Diyanet İşleri Başkanlığı olarak bu acılardan sonra bir kampanya başlattıklarını hatırlatan Görmez, "şimdi yaraları sarmak için" hep birlikte harekete geçtiklerini dile getirdi.

Gayelerinin sadece maddi bir yardımdan ibaret olmadığını aktaran Görmez, "Bu kampanyanın manevi boyutuna çok daha önem vermeliyiz. Türkiye'deki bütün din gönüllüsü arkadaşlarımızla harekete geçmeliyiz ve milletimizin bütün bu yaralarını sarmalıyız. Dünyadaki bütün mazlumların yaralarını sarmaya çalıştığımız gibi kendi ülkemizde, birlikte bu vatanı kurduğumuz, birliğimizi, kardeşliğimizi inşa ettiğimiz bu topraklarda hassaten nerede bir gözyaşı dökülüyorsa, o gözyaşını silmek bizim görevimiz olmalı" diye konuştu.

Görmez, aslolanın hep birlikte milletin yaralarını sarmak olduğunu dile getirerek  "Çok kıymetli hocalarım, şehirlerde açılan çukurları kapatmak kolaydır, fakat zihinlerde ve kalplerde açılanları kapatmak zordur, işte bu zor görev sizin görevinizdir. Bize düşen asli birinci görev zihinlerde ve kalplerde açılan çukurları kapatmaktır" ifadesini kullandı.

"ÖZ ELEŞTİRİ YAPMAMIZ LAZIM"

                                                          

Milletin birliğini beraberliğini, kardeşliğini, barış ve huzurunu yeniden inşa etmeleri gerektiğine işaret eden Görmez, konuşmasını şöyle sürdürdü:

"Bütün diyanet camiası olarak bu ülkede bizler hep birlikte vazifemizi, gerçekten Cenabıhakk'ın emrettiği o kardeşliği inşa etmek için vazifelerimizi hakkıyla yerine getirebilseydik, acaba milletimiz bu acıları, bu bölünmeleri, bu tefrikaları yaşar mıydı? Eğer biz gönülleri gerçekten imar edebilseydik, birileri gelip o gönüllerde çukurlar açabilir miydi acaba? Eğer biz çocukları, gençleri ilimle, irfanla, marifetle, hikmetle donatabilseydik, eli kalem tutacak çocukları, gençleri birileri şehirlerden, okullardan, mekteplerden, medreselerden çalıp kızıyla-erkeğiyle dağlara kaçırabilirler miydi acaba? Eğer biz gençlerimize Allah sevgisini yerleştirebilseydik, eğer biz gençlerimize Muhammed Mustafa'nın merhametini anlatabilseydik, biz camilerimize kapanmasaydık, biz mihrabı sırtımıza alıp sokak, sokak, ev-ev, köy-köy, kasaba-kasaba camideki barışı sokağa taşısaydık, mihraptaki merhameti evlere taşısaydık, acaba bu yaşadıklarımız olur muydu, bu acıları yaşar mıydık? Eğer biz gerçekten Cenabıhakk'ın dinini doğru anlatabilseydik, hakka batıl elbisesini giydirmeseydik, acaba bu acıları yaşar mıydık, bu kötülükler milletimizin başına gelir miydi? Bu konuda bizim öz eleştiri yapmamız lazım."

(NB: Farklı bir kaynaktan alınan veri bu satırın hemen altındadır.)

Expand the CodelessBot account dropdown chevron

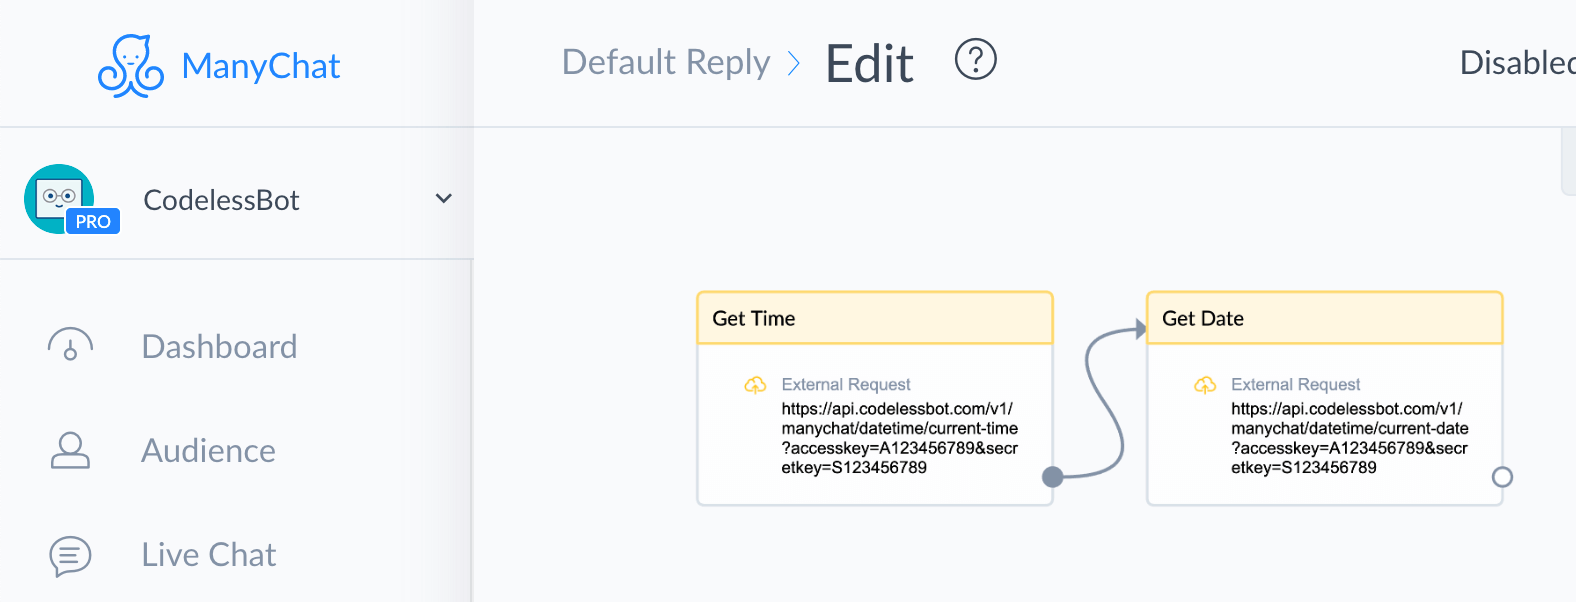point(444,198)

Görmez, "bizim için asıl büyük tehlike bu tür yıkıcı, bölücü, mülevves ideolojilerin Allah korusun camilerimize girmesi, mihraplarımıza bulaşması, minberlerimize taşınmasıdır" diyerek, "Biz öncelikle camilerimizi, minberlerimizi, mihraplarımızı iki kötülükten korumalıyız.  Birincisi her türlü yıkıcı, bölücü, her türlü müminler arasındaki o cahiliye asabiyesi olarak Resulü Ekrem Aleyhisselam'ın adlandırdığı kötülüklerden korumak. İkincisi de etrafımızı kuşatan, İslam dünyasını kuşatan ve İslam'ı kullanan birtakım tekfirci, tedhişçi ideolojilerden camilerimizi, minberlerimizi, mihraplarımızı korumak gibi bir görevimiz var" şeklinde konuştu.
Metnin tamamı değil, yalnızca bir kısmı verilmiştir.